§ **ASSIGNMENT**: Transcribe the entries below word for word, beginning at the line with "Books (162, 360)" and stopping after the line with "Image resolution: width=1366, height=1258."; drop all pictures.
┌──
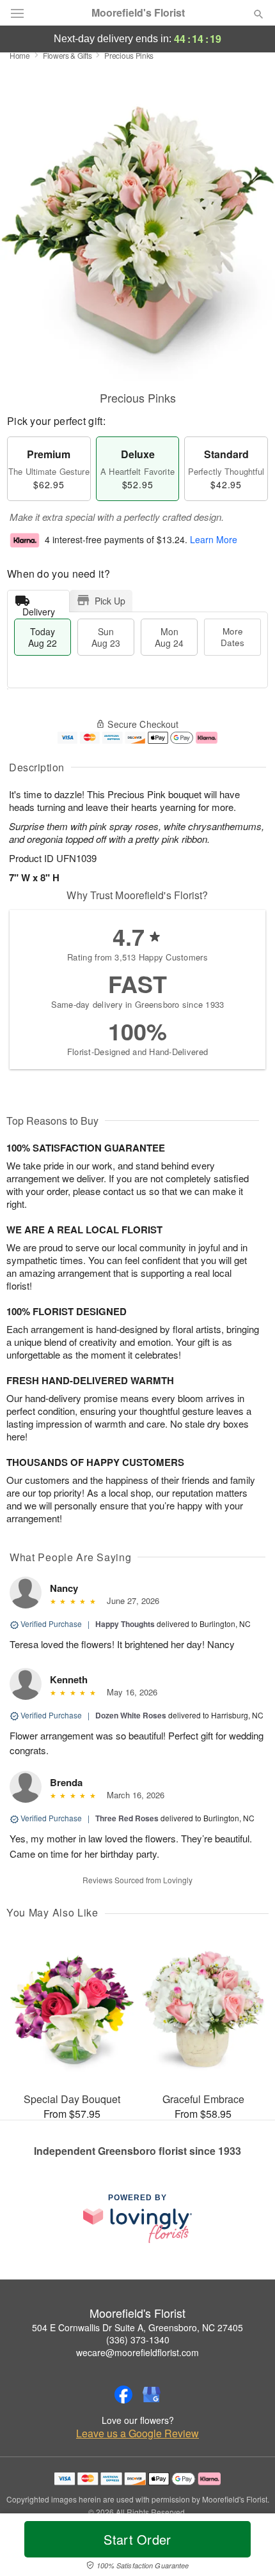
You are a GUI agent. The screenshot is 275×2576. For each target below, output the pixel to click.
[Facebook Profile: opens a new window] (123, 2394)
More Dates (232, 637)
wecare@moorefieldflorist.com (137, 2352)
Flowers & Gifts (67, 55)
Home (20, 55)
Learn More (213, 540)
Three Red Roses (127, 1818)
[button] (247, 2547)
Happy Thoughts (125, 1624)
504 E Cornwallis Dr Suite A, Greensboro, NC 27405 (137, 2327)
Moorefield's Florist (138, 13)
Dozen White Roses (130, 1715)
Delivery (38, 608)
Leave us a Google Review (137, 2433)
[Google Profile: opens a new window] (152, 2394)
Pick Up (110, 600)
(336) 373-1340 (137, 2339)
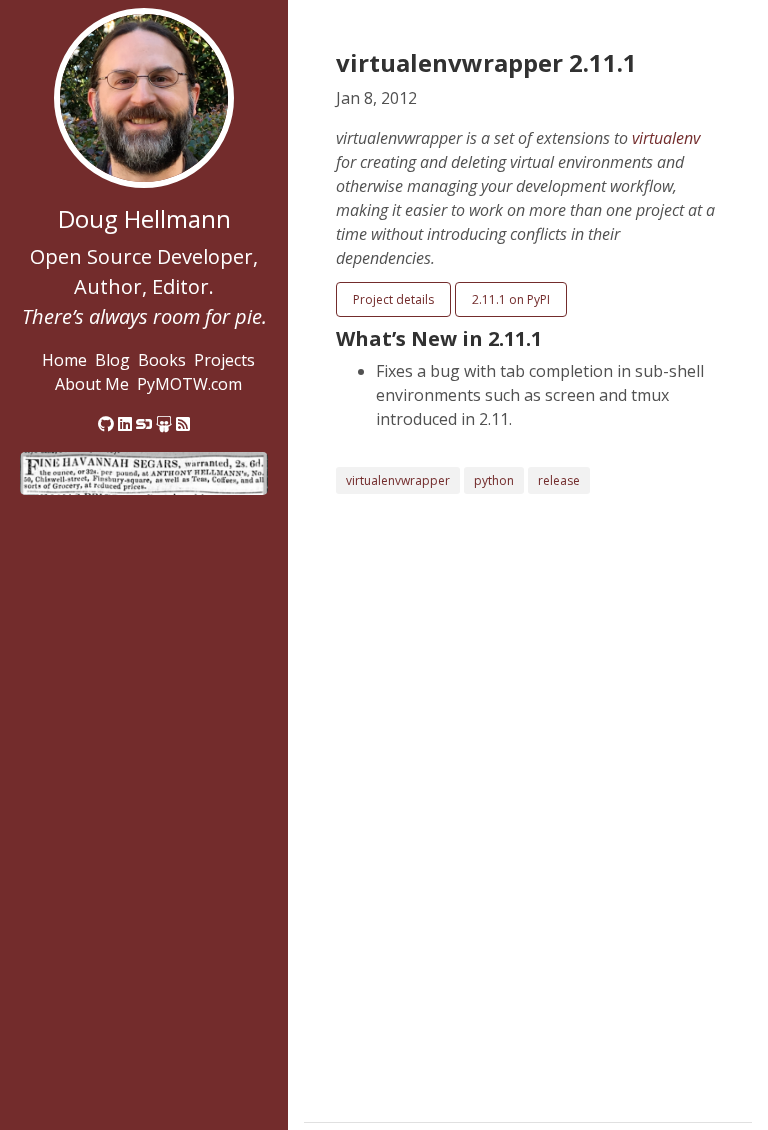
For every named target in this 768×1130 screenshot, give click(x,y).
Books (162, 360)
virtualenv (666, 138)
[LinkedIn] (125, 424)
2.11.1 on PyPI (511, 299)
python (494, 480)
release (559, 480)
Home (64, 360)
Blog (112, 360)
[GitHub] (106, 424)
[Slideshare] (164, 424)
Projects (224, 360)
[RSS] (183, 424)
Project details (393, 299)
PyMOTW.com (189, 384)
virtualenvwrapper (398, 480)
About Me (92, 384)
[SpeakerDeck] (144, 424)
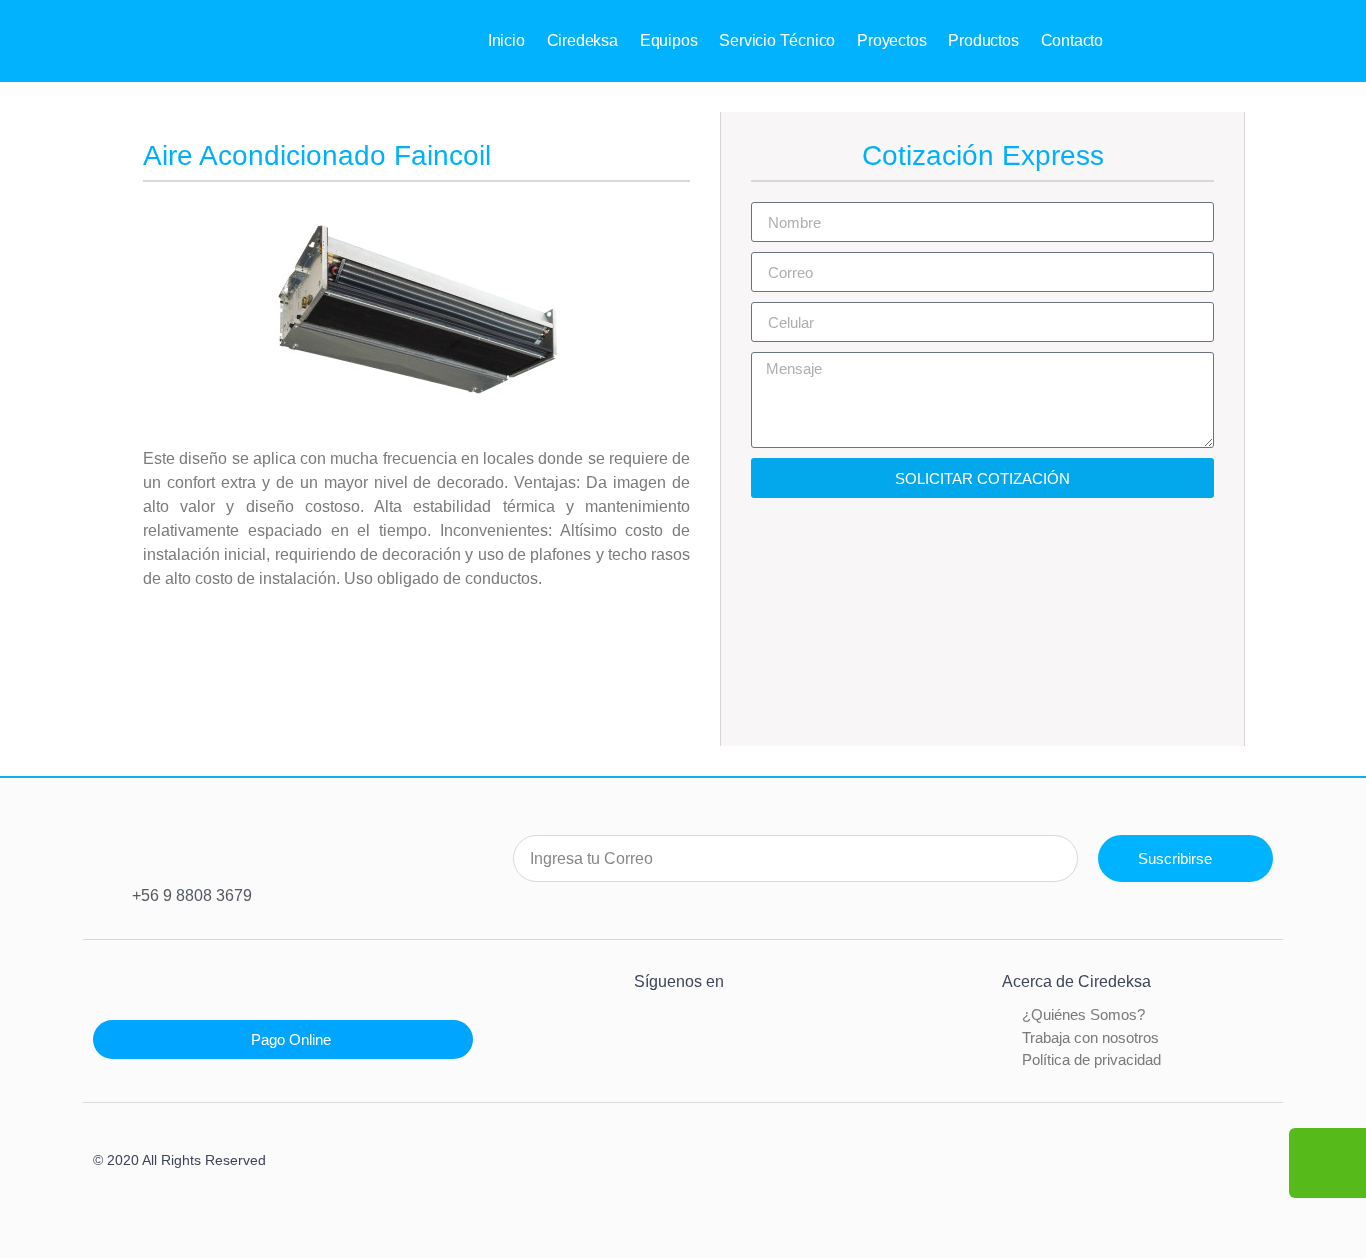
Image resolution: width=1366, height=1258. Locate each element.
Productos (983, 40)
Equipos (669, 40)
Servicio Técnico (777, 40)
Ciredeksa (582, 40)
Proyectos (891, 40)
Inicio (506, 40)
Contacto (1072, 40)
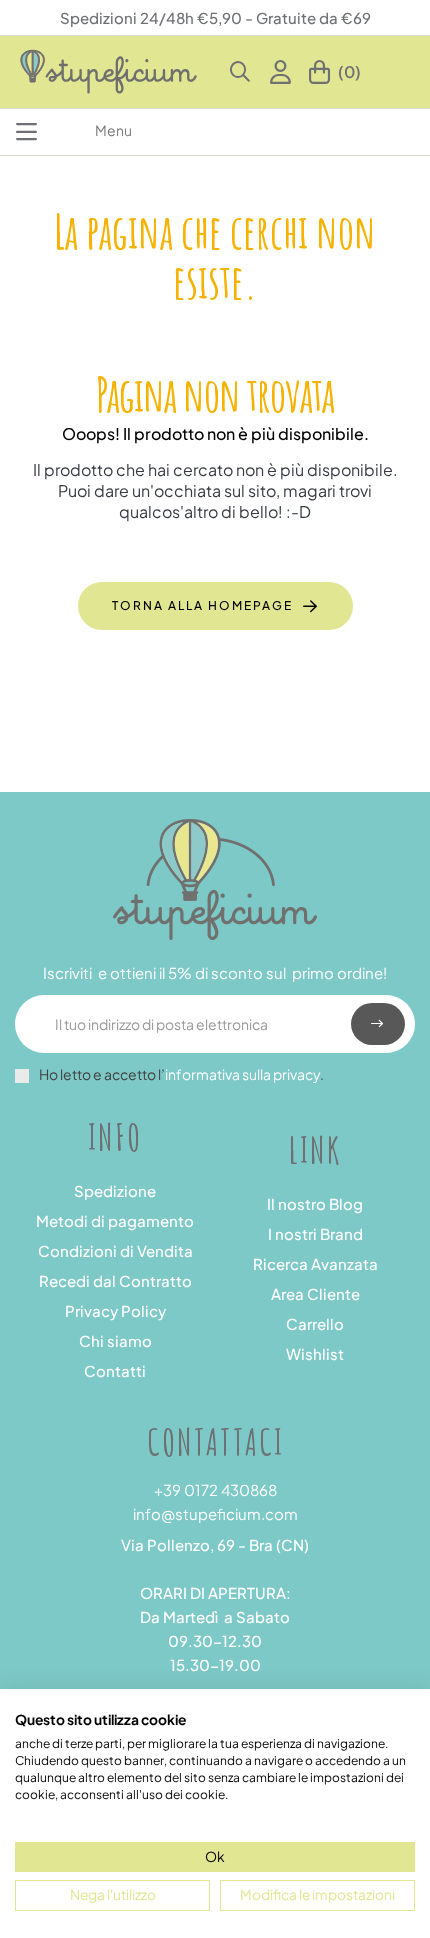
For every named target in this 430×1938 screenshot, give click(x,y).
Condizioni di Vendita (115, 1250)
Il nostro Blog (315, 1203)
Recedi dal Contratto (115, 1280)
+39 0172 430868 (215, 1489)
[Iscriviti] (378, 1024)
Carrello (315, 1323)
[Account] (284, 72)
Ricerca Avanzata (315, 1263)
└──
§ **FINISHED TASK**:
Books (162, 360)
virtualenv (666, 138)
[LinkedIn] (125, 424)
2.11.1 on PyPI (511, 299)
python (494, 480)
release (559, 480)
Home (64, 360)
Blog (112, 360)
[GitHub] (106, 424)
[Slideshare] (164, 424)
Projects (224, 360)
[RSS] (183, 424)
Project details (393, 299)
PyMOTW.com (189, 384)
virtualenvwrapper (398, 480)
About Me (92, 384)
[SpeakerDeck] (144, 424)
Image resolution: width=1366, height=1258. Locate each element.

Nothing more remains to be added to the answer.